IPLER goes beyond mapping damaged areas. It starts even before disaster strikes, by using remote sensing to understand high-risk areas. Then it aids in the response to disasters by mapping floods, fires, earthquakes and more, while relaying that information to the ground in near-real time. Then, in the weeks after a disaster, IPLER can continue to fly its WASP and LiDAR sensors over the area to monitor progress and possibly evaluate the best place to safeguard refugees while their homes recover. In this way, IPLER is comprehensive in its disaster management.

IPLER is dedicated to usability of their products and data. They want to be able to give their programs to emergency responders and say, “You don’t have to know the physics behind what’s happening, but you can use this tool: you can ingest the LiDAR data, you can click on this button, maybe set the building size parameter, and you can get out an approximate building damage assessment map,” according to van Aardt. Computer programming is an integral part of IPLER, not just in writing algorithms for their equipment and data processing, but also in making their user interfaces as efficient and understandable as possible.

IPLER has been implemented for its share of disasters already. When a magnitude 7.0 earthquake hit Haiti Sunday, January 12, 2010, the project was contracted by ImageCat Inc., an IPLER partner, to fly over the island. They covered 250 square miles in seven days, and they made all of their maps public domain data. Since then, IPLER has flown for New York state after hurricane Irene and tropical storm Lee, with Tomnod after the New Zealand earthquake, and for the U.S. Geological Survey in data analysis after the Japanese earthquake last spring.

Jason Faulring, a CIS systems integration engineer, pilots the aircraft that holds the sensors. “Without Jason, this is not possible, literally,” says van Aardt. “Don and I can keel over and someone else can step in, but if we lose Jason then we’re in trouble.” Jason supplies some of the technical expertise behind IPLER’s missions.

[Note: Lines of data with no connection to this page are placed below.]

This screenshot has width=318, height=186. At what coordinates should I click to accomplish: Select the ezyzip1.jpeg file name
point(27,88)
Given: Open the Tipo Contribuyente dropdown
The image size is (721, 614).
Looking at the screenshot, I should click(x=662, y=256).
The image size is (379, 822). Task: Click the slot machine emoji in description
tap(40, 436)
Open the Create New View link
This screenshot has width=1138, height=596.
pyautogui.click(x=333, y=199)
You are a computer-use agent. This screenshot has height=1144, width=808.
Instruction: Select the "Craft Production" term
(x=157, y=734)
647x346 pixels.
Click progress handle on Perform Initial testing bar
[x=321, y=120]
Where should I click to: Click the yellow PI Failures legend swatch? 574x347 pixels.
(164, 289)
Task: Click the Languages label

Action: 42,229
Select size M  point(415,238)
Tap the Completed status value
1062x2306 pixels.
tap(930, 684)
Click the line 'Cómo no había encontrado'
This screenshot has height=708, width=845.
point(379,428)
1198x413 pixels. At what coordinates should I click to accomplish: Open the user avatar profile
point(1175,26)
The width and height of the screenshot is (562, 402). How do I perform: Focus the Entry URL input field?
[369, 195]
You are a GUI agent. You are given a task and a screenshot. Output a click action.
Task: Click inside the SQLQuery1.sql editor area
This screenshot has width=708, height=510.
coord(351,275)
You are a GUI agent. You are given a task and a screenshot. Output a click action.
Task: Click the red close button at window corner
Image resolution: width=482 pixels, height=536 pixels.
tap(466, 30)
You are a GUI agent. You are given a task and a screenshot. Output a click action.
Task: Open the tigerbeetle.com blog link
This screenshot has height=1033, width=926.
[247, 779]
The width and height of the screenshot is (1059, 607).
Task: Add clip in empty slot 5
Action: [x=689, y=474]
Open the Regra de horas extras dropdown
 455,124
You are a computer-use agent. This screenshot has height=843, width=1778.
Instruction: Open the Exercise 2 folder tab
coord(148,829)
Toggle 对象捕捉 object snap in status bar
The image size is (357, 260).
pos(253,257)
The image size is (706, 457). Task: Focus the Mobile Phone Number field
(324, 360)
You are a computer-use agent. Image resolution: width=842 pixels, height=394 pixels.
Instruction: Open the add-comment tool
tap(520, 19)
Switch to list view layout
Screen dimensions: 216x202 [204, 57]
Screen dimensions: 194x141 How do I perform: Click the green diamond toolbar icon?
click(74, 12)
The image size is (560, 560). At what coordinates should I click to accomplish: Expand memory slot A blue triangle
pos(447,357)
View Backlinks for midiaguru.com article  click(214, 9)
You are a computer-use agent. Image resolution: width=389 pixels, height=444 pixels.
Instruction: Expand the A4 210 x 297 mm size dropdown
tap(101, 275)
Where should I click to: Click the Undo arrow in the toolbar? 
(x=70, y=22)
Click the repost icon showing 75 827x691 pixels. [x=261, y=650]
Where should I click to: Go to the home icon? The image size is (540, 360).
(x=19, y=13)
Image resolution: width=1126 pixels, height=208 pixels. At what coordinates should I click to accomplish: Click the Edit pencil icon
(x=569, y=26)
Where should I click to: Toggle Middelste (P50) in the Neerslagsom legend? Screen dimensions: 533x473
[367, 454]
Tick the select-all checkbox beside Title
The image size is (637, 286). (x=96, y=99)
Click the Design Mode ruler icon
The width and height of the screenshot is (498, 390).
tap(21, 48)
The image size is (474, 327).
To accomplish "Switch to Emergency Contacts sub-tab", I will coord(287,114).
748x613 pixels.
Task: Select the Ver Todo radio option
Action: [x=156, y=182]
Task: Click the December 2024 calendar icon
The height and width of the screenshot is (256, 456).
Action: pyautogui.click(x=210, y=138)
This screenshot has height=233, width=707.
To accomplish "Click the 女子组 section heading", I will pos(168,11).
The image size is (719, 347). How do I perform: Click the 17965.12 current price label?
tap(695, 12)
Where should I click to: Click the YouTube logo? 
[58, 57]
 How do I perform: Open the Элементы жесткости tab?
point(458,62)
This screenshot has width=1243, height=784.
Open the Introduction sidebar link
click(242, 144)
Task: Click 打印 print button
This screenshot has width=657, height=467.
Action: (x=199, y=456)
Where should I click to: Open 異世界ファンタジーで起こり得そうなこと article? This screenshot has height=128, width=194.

Recently, the U.S. Department of Homeland Security asked IPLER to research nuclear ingestion pathway mapping. This involved developing a way to rapidly assess crop damage caused by the fallout of a nuclear reactor meltdown. They use satellite data over many years to develop a baseline map. Then, in the case of a disaster, IPLER would again fly over an area and take images, classifying areas based on how the images have changed relative to their baseline map.

According to van Aardt, the project has three short term goals: to deliver usable information to disaster responders, to educate themselves and others on the disaster process, and to demonstrate what is possible. Ultimately, the IPLER team wants to sustain the project as long as possible, and one of McKeown’s jobs is to look for grants to sustain their research. They are confident this project will save lives in years to come, as it educates and trains the next generation of disaster responders about how to use the most recent science and technology.

This project is putting RIT on the map, so to speak, when it comes to disaster management. The project has, and is continuing, to network with both private and public sector emergency responders. McKeown and van Aardt see IPLER as a sort of middleman between two groups that otherwise wouldn’t be able to communicate as effectively: technical experts and emergency responders. IPLER is only able to save lives by developing trust with technology companies and disaster responders alike — and it does just that.

van Aardt believes the IPLER philosophy of practicality can be applied across all domains, especially the sciences. “I think we as imaging scientists lose sight of this: whatever we do needs to be transferable to an end user,” he says. “That doesn’t mean we have to dumb it down … we just have to make it understandable.” In the case of IPLER, this usable technology saves lives.